Inhibition: The Hidden Skill Behind Real Change | Tommy Thompson Class 36
❝ What happens when you stop doing what you’ve always done? ❞
Most of us try to fix ourselves by doing more: straighten up, sit better, hold our posture, be mindful, do the right thing. But what if the key to better movement, better living, and even better thinking is found in doing… less?
February 12, 2025, in Boston, Massachusetts, USA, Tommy Thompson led a class in the Alexander Technique teacher training course unlike any other. This was Class 36, and the focus was simple yet radical: inhibition.
Not as repression, not as avoidance. But as an intelligent pause. A living, breathing choice not to react in the same old way. The class was a deep dive into how inhibition is not the absence of action but the freedom to not reinforce old patterns — and in that space, to allow reflexive intelligence to emerge.
Key Objectives of the Class:
- To experience and understand inhibition as a space of possibility.

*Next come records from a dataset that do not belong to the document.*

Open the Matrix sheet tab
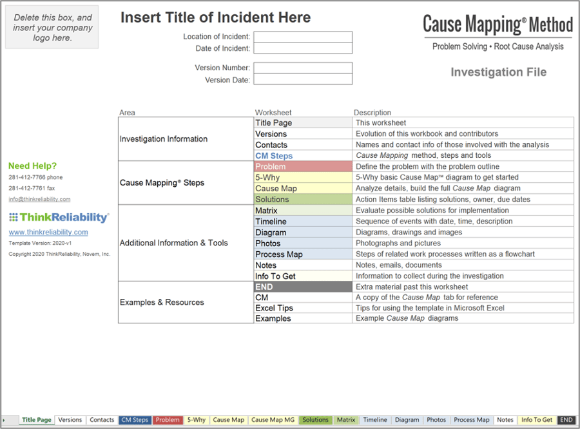The image size is (580, 429). [x=346, y=419]
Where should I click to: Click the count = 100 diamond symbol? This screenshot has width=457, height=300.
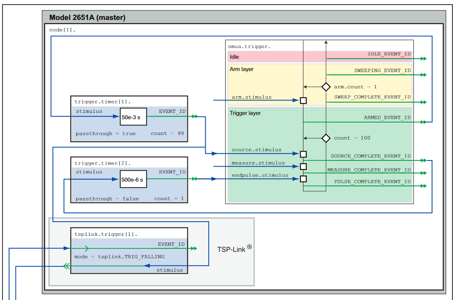coord(326,138)
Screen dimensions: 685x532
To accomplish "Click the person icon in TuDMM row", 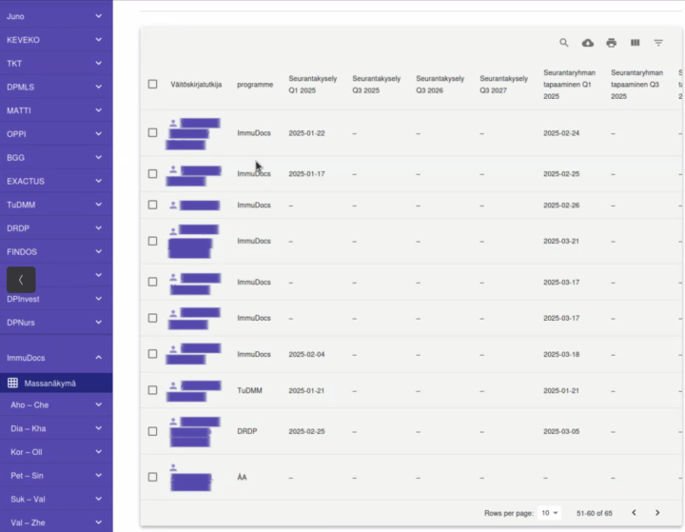I will pyautogui.click(x=174, y=384).
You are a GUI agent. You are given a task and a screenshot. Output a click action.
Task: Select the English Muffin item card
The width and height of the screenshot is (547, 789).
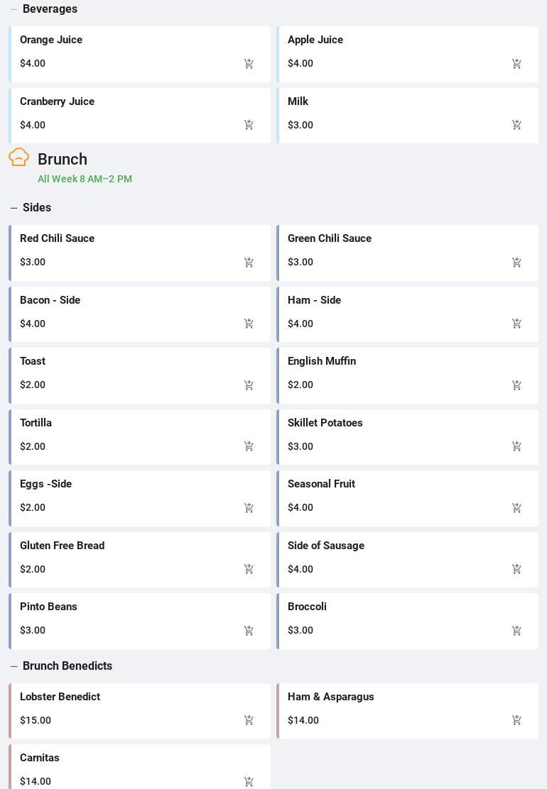point(407,375)
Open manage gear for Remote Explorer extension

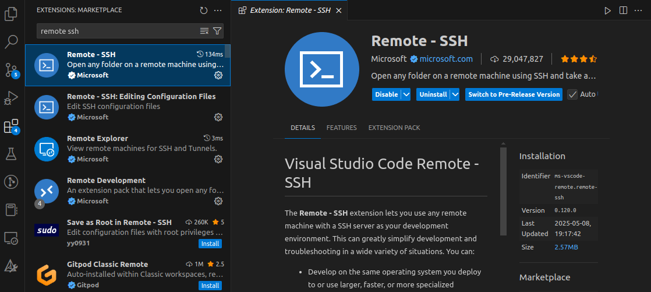(x=218, y=159)
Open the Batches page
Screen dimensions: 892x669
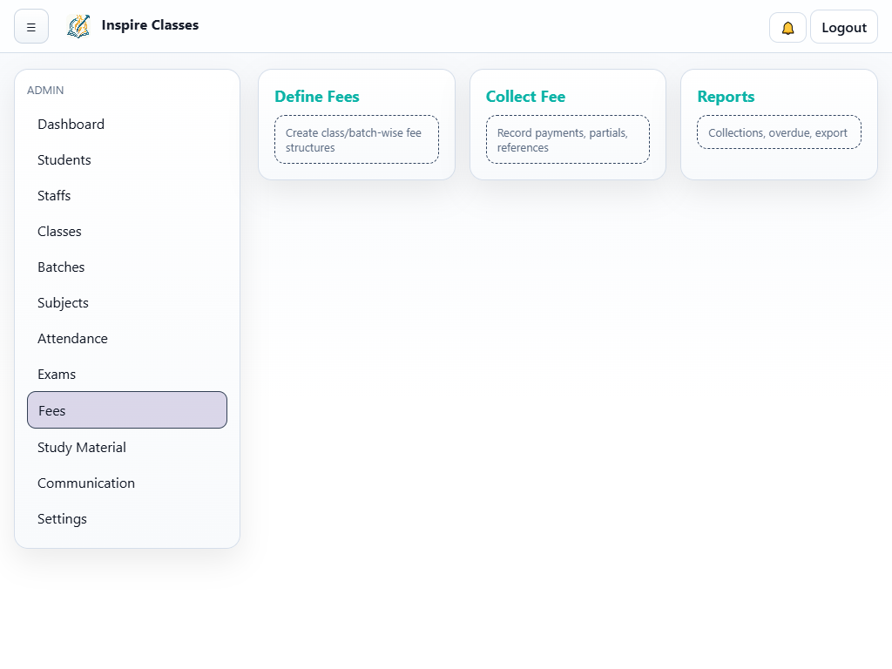tap(61, 267)
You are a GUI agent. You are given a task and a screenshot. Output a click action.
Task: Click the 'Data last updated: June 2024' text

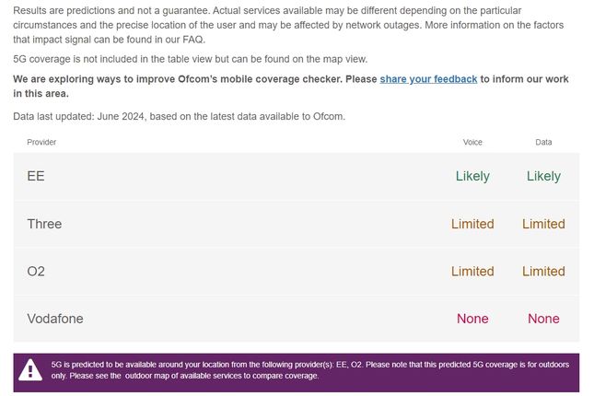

- To discover how reflexive movement is restored through non-interference.
- To redefine “support” as something experienced, not achieved.
- To distinguish between coaching and true Alexander teaching.
This blog series is based on Tommy Thompson’s Alexander Technique classes. Each post follows the flow and insights of the class to expand both self-awareness and practical consciousness applicable to everyday life.
New here?
If you’re new to the Alexander Technique, you can start with the resources below.
Alexander Technique Class Flow at a Glance

1. The Opening Question
❝ What if your body already knows what to do—and your job is to get out of the way? ❞
What if real change isn’t about learning something new, but about stopping something old? In this class, Tommy showed how inhibition isn’t passive. It’s profoundly active. It’s a skill. A discipline. And ultimately, it’s an invitation for your reflexive self to take the lead.
Tommy’s Word
“You’re creating a space in time—in nervous system time—where the brain is not being asked to do what you trained the brain to do in response to the way that you feel you have to respond to your life.”
Tommy describes inhibition as an innate capacity — a pause that restores agency to the nervous system. The result? Freedom, efficiency, and the quiet return of natural coordination.
2. Core Learnings from This Class
In this moment from Tommy Thompson’s class, trainees explore inhibition through the habit of “sitting up straight.” Rather than improving posture, they begin to notice how trying creates tension.
Watch how letting go of this impulse allows support and coordination to emerge naturally.
What If Fixing Your Posture Is Making It Worse? | Alexander Technique
Class 36 · February 12, 2025 · Boston, MA
Core Concepts
- Inhibition is a conscious pause that restores reflexive movement.
Rather than adding effort, inhibition removes interference so that your neuromuscular system can do what it already knows how to do. - Voluntary effort often disrupts natural coordination.
When we try to “do it right,” we override the reflexive patterns that organize movement efficiently. - Support is something you allow, not something you create.
Real support arises when you stop trying to hold yourself up and instead allow the body’s design to work. - Use of self is fundamentally behavioral.
As Tommy often reminded the class, “How you behave is how you use yourself. You don’t just have a body—you are using it, constantly.” - True change happens in the space before reaction.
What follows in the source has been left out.